ACLU warns SLC about violating homeless people’s constitutional rights
Posted at 4:09 PM, Jun 10, 2016
and last updated 2016-06-10 19:47:22-04

SALT LAKE CITY — The American Civil Liberties Union of Utah is warning city leaders against violating homeless people’s constitutional rights.

In a statement, the ACLU said it was concerned by a list of “goals” the Salt Lake City Council was being asked to consider by a coalition of Pioneer Park area businesses. Among the ideas for tackling homelessness: ending roadside meal service by ministries and other groups, prohibiting sleeping in the streets and dedicated “beat cops” on Rio Grande Street and Pioneer Park.

“While it is understandable that downtown residents and merchants are discomforted and frustrated by the sight of so many poor and vulnerable people living in extreme poverty, the ACLU of Utah strongly recommends that the Salt Lake City Council and other city leaders carefully weigh the many constitutional implications of municipal ordinances aimed at reducing the visibility of these individuals before adopting any of (Pioneer Park Coalition’s) stated ‘goals,'” the ACLU said in its statement.

The ACLU said ordinances targeting panhandling, loitering, camping or sleeping in public have been sued over in the past, and cities have lost.

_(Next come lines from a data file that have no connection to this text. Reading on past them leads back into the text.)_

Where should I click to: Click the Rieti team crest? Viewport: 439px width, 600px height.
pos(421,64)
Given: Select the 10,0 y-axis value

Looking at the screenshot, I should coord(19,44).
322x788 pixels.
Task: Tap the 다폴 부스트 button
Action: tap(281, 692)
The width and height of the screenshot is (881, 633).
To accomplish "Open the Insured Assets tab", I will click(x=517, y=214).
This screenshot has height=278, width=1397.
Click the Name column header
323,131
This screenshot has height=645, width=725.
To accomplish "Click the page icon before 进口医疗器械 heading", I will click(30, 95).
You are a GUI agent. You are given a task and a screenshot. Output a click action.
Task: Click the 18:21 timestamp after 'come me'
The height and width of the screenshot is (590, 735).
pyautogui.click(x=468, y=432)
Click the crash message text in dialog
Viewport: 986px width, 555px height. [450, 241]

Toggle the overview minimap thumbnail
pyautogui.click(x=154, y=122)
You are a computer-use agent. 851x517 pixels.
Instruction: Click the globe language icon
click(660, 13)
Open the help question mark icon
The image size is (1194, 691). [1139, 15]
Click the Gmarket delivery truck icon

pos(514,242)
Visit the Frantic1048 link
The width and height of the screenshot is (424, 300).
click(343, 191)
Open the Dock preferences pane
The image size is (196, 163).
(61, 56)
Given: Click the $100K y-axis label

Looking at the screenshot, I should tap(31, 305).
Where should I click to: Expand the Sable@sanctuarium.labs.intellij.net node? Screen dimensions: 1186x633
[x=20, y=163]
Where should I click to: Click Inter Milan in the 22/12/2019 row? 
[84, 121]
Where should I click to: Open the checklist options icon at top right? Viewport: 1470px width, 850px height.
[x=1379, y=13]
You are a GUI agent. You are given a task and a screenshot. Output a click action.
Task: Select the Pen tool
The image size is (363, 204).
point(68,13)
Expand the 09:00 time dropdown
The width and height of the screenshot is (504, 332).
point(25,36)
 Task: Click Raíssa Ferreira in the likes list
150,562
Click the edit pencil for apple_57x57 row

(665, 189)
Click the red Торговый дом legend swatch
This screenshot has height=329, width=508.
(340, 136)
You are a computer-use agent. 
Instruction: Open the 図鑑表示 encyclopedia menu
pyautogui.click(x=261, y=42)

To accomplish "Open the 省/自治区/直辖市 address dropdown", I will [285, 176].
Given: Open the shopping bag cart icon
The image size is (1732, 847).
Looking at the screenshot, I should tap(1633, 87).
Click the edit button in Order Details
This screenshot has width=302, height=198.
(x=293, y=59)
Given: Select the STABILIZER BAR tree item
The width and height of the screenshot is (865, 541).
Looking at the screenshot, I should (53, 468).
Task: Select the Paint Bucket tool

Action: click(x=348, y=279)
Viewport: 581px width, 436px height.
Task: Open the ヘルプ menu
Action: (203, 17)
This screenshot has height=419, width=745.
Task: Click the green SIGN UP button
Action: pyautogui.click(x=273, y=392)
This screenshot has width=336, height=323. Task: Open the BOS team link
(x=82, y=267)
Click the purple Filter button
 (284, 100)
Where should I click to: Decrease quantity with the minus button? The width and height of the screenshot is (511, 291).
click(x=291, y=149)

“Again, while we sympathize with the frustration and discomfort of Rio Grande business leaders and community members, the answer to that frustration and discomfort cannot be increased criminalization and draconian enforcement. These are expensive, ineffective and short-term approaches that exacerbate rather than alleviate the root causes of poverty and homelessness, while degrading the inclusive and charitable spirit of Utah’s capital city,” the ACLU said.

The Homeless Services Commission will begin holding public meetings next week to discuss ways to deal with poverty and homelessness in Salt Lake City. The commission will also be looking at moving the homeless shelter from the Rio Grande area, or adding smaller shelters around the Salt Lake Valley.